Continue the analysis of Altice USA stock with new writing that picks up after its final sentence.

▶ [Document passage]:
_____

The equity of Altice USA (NYSE:ATUS) is down over 50% YTD and ~80% from its peak in May 2021. The drivers behind this drastic move are twofold. Fundamentally, the entire cable industry is facing increased competition from fiber-to-the-home (FTTH) and fixed wireless access (FWA). FTTH is a technically superior product compared to cable. FWA competes well on price and ease of installation. Specific to Altice, a period of cost-cutting and underinvestment in its infrastructure put it in a weaker competitive position, resulting in net subscriber losses recently. To combat competition, Altice decided to reinvent itself by overbuilding its own network with fiber, which is going to take FCF away from share buyback until 2025 when the fiber buildout is expected to be completed. Combined with a levered balance sheet, it’s not difficult to understand why Altice will be in the penalty box for the foreseeable future.

Thesis

The underlying assumption is that Altice should re-rate higher as the fiber buildout target is reached by 2025, and so investors can take advantage by adopting a PE-style approach. This becomes a simple math exercise: the entry multiple is roughly 7.5-8.0x and fiber assets are going for mid-to-high teens, and there is an opportunity to earn an attractive IRR north of 20%.

For illustration purpose, I took a 10% haircut to the run-rate EBITDA and assumed a 10.0x exit multiple. Since there is a time component, I discounted the implied share price at 10.0x multiple back to the present at a 25% discount rate, giving me $8.70/share, which is just slightly higher than where the stock is trading. In other words, subject to assumptions, Altice’s equity value could growth by 25% to the end of 2025. At 12.0x exit multiple, a 50% IRR translates to a $9.00/share stock price.

LBO Math

Author’s Estimate

Risks

The valuation risk stems from either a lower EBITDA and/or lower exit multiple. On the EBITDA front, Altice is spending some capital to ramp up on customer service and salesforce, which I believe should at least stabilize the current EBITDA level. Also, there is already some conservatism built in with the 10% haircut, which is roughly 85% of the 2019 level. On the multiple front, this is entirely subjective, but I feel like a +40% margin business with futureproof’ed technology (i.e., fiber) and mostly duopoly market structure deserves a double-digit multiple.

_____

▶ [Supplied data]:
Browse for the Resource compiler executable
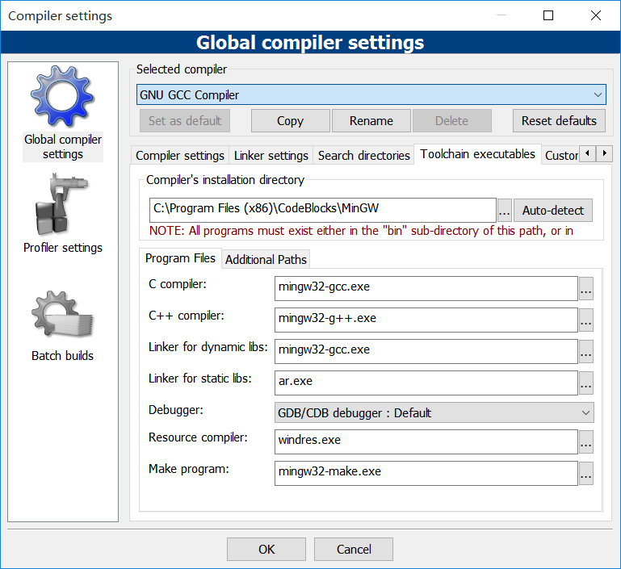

_____

▶ [Response below]:
The execution risk is if the fiber buildout is over-budget and/or the timeline gets extended. Given the inflationary pressure and labor shortage, this is a primary risk investors need to underwrite. It seems like Altice is on track for the 2.5 million FY2022 target. I also take a little bit of comfort in that other parts of the Altice empire have completed fiber buildouts in the past, so there should be some institutional knowledge either on the know-how and/or sourcing of material side. Lastly, a recession could ease the inflationary pressure and the labor shortage issue.

Altice is levered ~6.5x, so there’s plenty of financial risk. Thanks to the FCF profile of the base business, Altice should be able to internally fund the buildout plan. Also, Altice doesn’t have much major maturity wall until 2025.

Historical Financials

Investor Relation Website

Maturity Schedule

IR Presentation

Other Catalysts

Altice confirmed that there are interests for its Suddenlink footprint. One near-term catalyst could be a sale of the Suddenlink asset, and apply the proceeds to a combination of deleveraging, accelerated fiber buildout and/or share buyback. While the rumored $20 billion ask for Suddenlink seems unrealistic, any deleveraging transaction should be welcomed by the equity market. Subsequent to a hypothetical Suddenlink sale, the standalone original Optimum footprint could be sold as well, effectively liquidating Altice USA and ending Patrick Drahi’s US cable rollup aspiration.

Conclusion

Overall, I view Altice as a semi-deep value and semi-turnaround situation. Altice is cheap for a reason (but too cheap for what’s there), but the company is creating its own catalyst by becoming a fiber company. Altice also has the FCF and an accommodative debt maturity schedule to allow for the turnaround to happen. The strategy itself is not a tall order – fiber is the better product, both in terms of customer experience and technical maintenance. Patient investors who are willing to pretend to invest in a private company will be rewarded.